Augusta notes that changes happened in small ways—like the addition of proper dressing rooms for nurses to change their clothes before and after their shifts, something they did not have before, and in big ways, too—like hiring more staff. Since the program was implemented, the hospital improved its nurse-patient ratio from 5 nurses attending 28 beds to 12 nurses.

“To become a nurse is my choice, but I want people to understand that nurses are not machines, we cannot be expected to attend 50 beds at the same time,” reminds Augusta. She is grateful for the attention Johnson & Johnson is bringing to issues like stress and burnout among nurses and helping health workers become resilient.
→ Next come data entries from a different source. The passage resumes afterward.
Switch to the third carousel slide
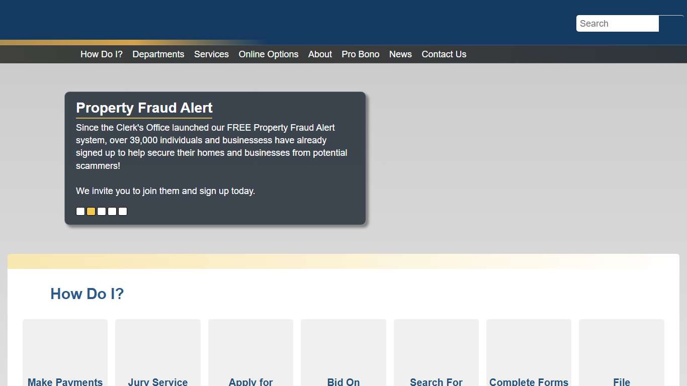click(x=102, y=212)
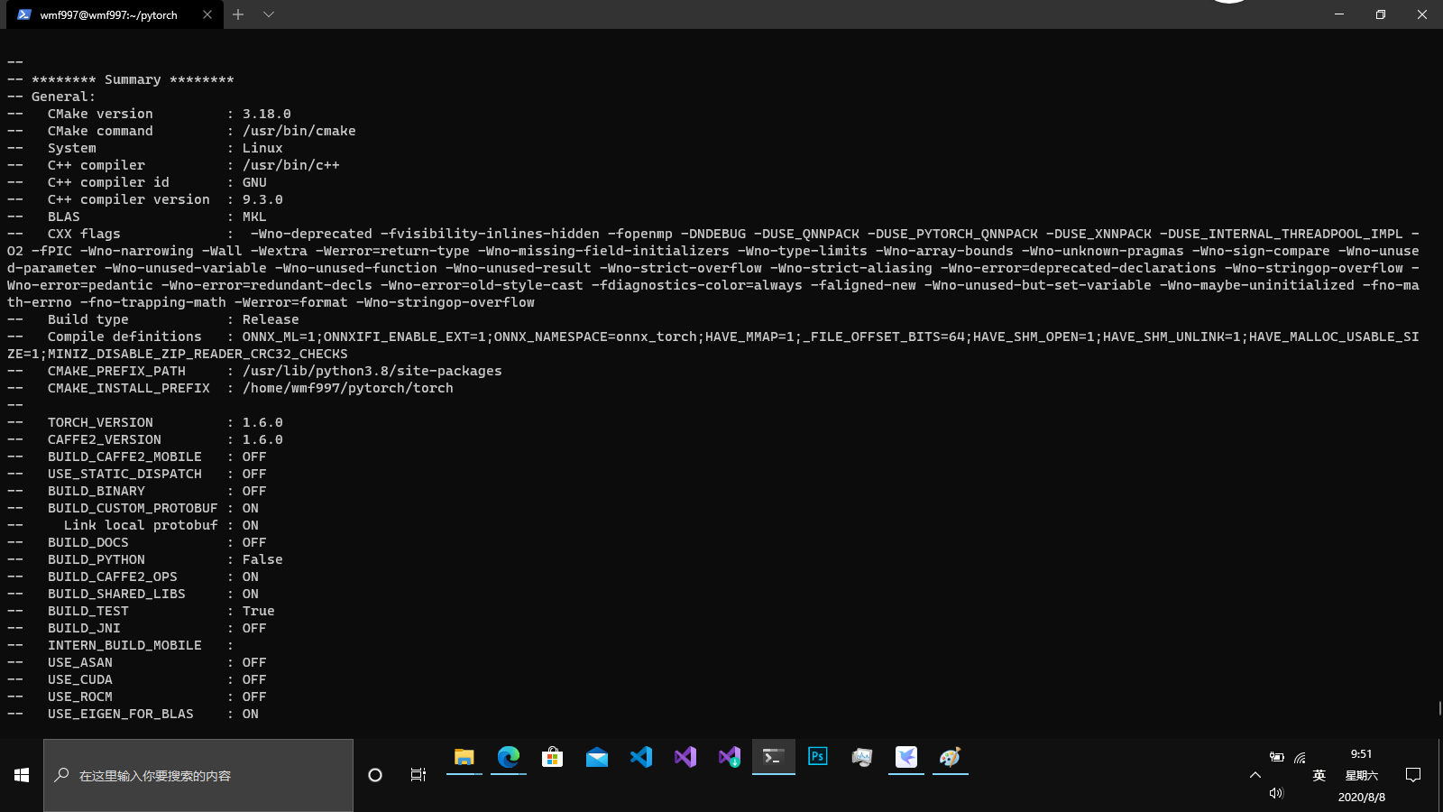Image resolution: width=1443 pixels, height=812 pixels.
Task: Open the Paint palette taskbar icon
Action: pos(950,757)
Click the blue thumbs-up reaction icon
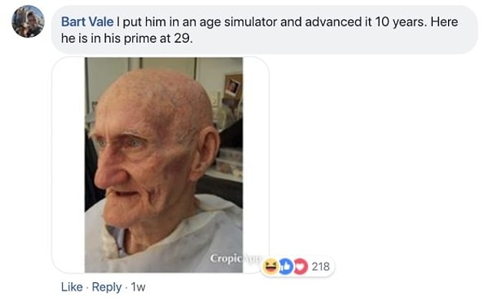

More recently, Augusta made the choice to leave the hospital and work in a smaller primary healthcare unit to focus on promoting good health and the prevention of disease. It’s a change of scenery from the emergency room of a big, complex, urban hospital where she attended patients brought in from car accidents, bullet shots and suicide attempts, to helping people manage blood pressure and diabetes.

Paulo Fabre Paulo Fabre
Adriana Augusta with her family

The change of pace also allows Augusta to focus on some of the things that bring her joy personally, including spending more time with her family and volunteering at church. In addition, she plans to finish her studies to become a registered nurse, something that was stalled when the pandemic happened.

“I love being a nurse because it is so many things and we serve so many different roles,” she explains. “We are psychologists, we are the father, the mother, we are the friendly shoulder, we give spiritual support —it's not just about giving out medication, if that was the case, we could just form an assembly line. Nurses are truly essential to a patient’s healing process.”